I only discovered the myBasis product at the weekend as a result of the Self-Hacking day but as I thought it was an interesting product idea I did a bit more reading around and discovered this post. Much of the information management within this post were interesting to me from a product management perspective.
it’s one thing to demo a prototype in our lab or a show like CES and another to endure the real world lives of everyday users
Good to see them thinking about the longer term use. This is also indicated in the following quote
Not only do we need to test our sensors, tweak algorithms and do the science work you’d expect, but there are many practical factors like water resistance, battery-life optimization, or, let’s say, the effect of the electro-static shock that can happen when walking on carpet in Minnesota in the winter
which shows they're thinking of scenarios and playing with the "what if" questions. And again, by
Seeing your data is important and will be interesting to some people for a while, but most of us need something more meaningful once the initial excitement of tracking your body fades. The long term benefits are determined by what insights you take away and whether you know what to do about them.
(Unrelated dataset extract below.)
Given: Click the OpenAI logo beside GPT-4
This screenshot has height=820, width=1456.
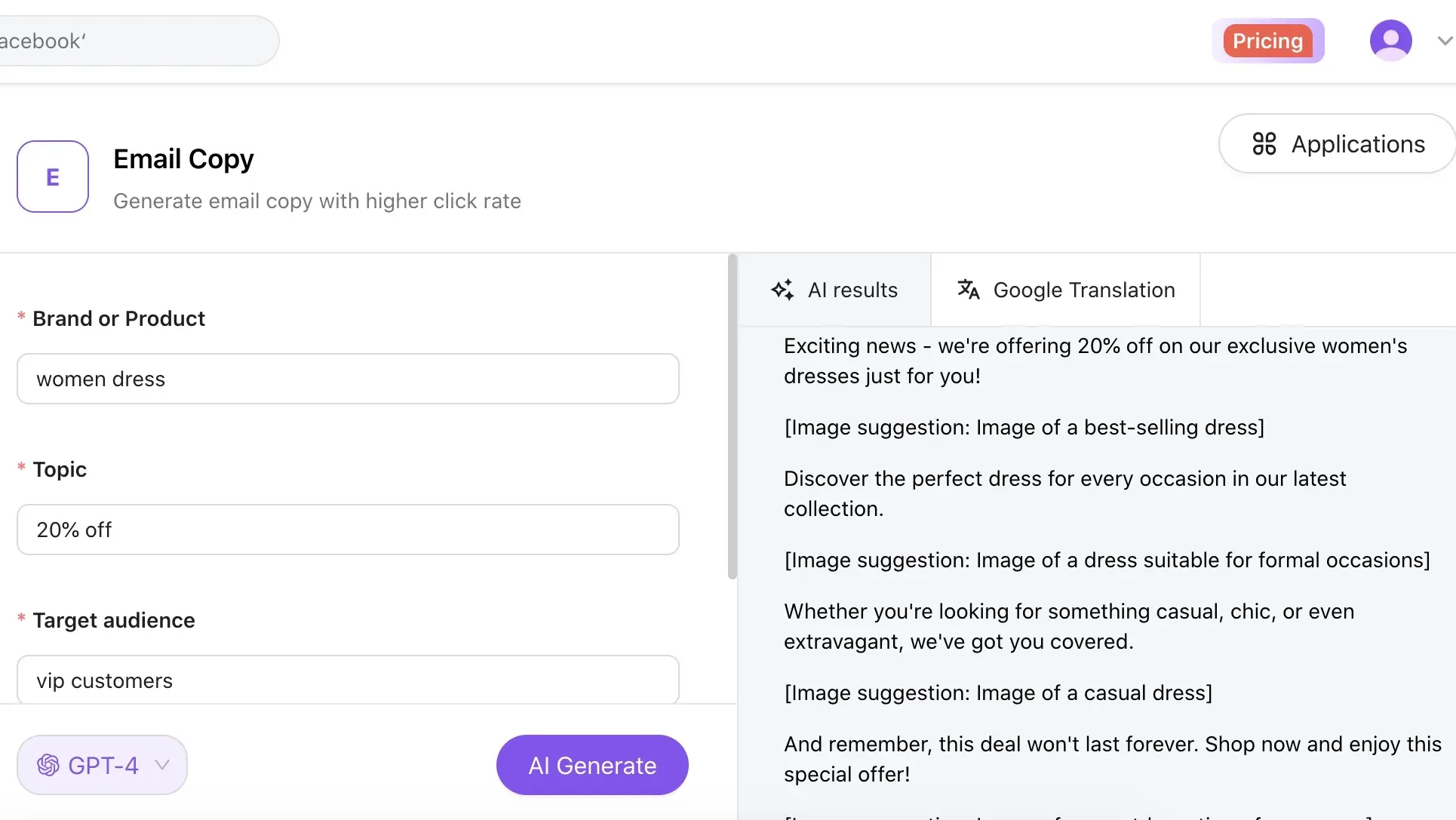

And then the penultimate paragraph is this
We have made the mistake before of hinting at our launch timing, so for now we are not offering a date. I’ll simply reinforce what you may have heard me say before: our priority is more on what we are launching than when. I know that leaves you wondering and that can be frustrating, but we want to bring you a product that you are not only excited to get on launch day, but one you’ll want to use every day after
which I think is excellently written. Firstly, admitting that you've previously hinted at a date that you can't commit to or guarantee, and therefore explaining that you don't want to do that again, and then reiterating that your focus is in on the what, and getting that right for the long term.
In all, this seems like quite a brave post for them to make, but from a product management perspective it's a fascinating read, and I come away with a lot of respect for them.